- [Problem to solve] Copy the lines below that contain "column".

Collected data
· · · · · · ·

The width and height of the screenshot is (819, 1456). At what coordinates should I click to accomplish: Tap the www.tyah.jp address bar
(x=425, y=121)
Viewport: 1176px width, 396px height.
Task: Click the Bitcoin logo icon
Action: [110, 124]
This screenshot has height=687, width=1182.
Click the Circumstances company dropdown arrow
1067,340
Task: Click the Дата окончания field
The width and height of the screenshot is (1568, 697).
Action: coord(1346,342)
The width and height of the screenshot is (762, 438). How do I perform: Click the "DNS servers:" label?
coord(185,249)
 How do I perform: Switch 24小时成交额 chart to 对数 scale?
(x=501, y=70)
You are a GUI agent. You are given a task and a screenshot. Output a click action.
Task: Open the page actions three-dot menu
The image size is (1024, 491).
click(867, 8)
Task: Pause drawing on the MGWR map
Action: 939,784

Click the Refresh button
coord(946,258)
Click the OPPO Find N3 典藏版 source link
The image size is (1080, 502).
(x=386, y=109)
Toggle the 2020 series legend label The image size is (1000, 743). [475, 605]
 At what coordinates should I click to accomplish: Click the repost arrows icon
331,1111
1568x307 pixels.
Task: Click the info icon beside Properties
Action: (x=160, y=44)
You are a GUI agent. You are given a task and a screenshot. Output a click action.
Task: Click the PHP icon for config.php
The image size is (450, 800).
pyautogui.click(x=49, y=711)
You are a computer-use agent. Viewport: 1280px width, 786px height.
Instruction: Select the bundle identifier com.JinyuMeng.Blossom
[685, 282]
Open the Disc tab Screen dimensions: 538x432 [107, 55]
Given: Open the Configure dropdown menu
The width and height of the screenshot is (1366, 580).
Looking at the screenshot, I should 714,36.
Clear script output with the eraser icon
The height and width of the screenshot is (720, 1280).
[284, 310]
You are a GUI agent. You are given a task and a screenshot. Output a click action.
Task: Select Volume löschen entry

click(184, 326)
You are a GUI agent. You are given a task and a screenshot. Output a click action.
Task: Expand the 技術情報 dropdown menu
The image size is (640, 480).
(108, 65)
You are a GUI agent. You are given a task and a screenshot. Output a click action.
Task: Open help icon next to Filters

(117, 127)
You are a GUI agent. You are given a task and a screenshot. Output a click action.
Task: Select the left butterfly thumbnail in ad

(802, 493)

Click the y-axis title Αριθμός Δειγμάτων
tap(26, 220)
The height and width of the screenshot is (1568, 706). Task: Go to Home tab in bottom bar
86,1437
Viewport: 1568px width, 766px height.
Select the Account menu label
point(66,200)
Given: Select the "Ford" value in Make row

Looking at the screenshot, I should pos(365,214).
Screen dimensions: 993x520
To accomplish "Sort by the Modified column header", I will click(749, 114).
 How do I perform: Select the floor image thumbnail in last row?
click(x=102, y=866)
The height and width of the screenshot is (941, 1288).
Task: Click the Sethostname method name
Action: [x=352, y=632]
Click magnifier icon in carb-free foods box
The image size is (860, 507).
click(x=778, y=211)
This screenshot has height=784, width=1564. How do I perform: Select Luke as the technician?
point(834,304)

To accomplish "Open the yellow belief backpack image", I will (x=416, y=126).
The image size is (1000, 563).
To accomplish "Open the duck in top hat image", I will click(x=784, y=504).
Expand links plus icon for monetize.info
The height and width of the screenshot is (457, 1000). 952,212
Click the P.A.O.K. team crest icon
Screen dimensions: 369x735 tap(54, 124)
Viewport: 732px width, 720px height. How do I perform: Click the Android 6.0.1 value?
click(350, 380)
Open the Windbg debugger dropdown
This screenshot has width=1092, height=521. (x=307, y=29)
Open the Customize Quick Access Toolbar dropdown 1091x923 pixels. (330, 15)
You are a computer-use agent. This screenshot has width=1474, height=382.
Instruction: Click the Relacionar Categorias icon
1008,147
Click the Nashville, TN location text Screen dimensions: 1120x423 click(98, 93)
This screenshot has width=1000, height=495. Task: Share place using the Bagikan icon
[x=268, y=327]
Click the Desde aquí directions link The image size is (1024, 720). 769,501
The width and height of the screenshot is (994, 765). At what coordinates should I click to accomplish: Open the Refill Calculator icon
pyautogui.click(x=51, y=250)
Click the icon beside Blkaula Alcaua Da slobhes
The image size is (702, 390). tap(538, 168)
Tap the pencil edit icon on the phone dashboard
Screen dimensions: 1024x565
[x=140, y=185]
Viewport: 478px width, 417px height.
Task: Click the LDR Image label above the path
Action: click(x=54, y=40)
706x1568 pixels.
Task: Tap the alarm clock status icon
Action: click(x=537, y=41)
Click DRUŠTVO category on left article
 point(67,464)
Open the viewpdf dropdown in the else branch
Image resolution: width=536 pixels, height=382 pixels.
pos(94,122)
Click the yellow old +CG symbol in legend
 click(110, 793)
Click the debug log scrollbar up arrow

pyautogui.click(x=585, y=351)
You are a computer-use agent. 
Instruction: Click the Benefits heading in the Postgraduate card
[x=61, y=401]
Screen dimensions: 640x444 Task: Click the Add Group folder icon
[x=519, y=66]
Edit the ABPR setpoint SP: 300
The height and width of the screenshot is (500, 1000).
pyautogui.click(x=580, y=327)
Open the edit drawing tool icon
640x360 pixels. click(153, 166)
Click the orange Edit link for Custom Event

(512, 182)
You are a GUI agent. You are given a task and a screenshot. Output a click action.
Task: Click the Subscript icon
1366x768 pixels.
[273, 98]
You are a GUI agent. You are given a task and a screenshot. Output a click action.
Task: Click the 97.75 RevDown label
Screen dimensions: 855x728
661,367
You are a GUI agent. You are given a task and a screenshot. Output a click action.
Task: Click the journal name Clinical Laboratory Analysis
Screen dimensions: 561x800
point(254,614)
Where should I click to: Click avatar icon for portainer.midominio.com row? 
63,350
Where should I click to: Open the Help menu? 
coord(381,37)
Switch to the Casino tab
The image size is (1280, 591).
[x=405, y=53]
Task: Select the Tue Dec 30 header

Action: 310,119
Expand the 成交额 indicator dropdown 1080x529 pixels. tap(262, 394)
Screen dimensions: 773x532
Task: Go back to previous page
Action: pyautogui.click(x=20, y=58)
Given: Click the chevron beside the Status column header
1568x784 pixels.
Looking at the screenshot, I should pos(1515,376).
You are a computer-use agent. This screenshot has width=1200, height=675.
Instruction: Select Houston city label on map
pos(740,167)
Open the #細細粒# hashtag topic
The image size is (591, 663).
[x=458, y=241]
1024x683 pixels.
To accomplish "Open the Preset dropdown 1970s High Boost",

· · · · · · ·

- [Task result]
To accomplish "Sort by the Modified column header", I will click(749, 114).
Given: Click the chevron beside the Status column header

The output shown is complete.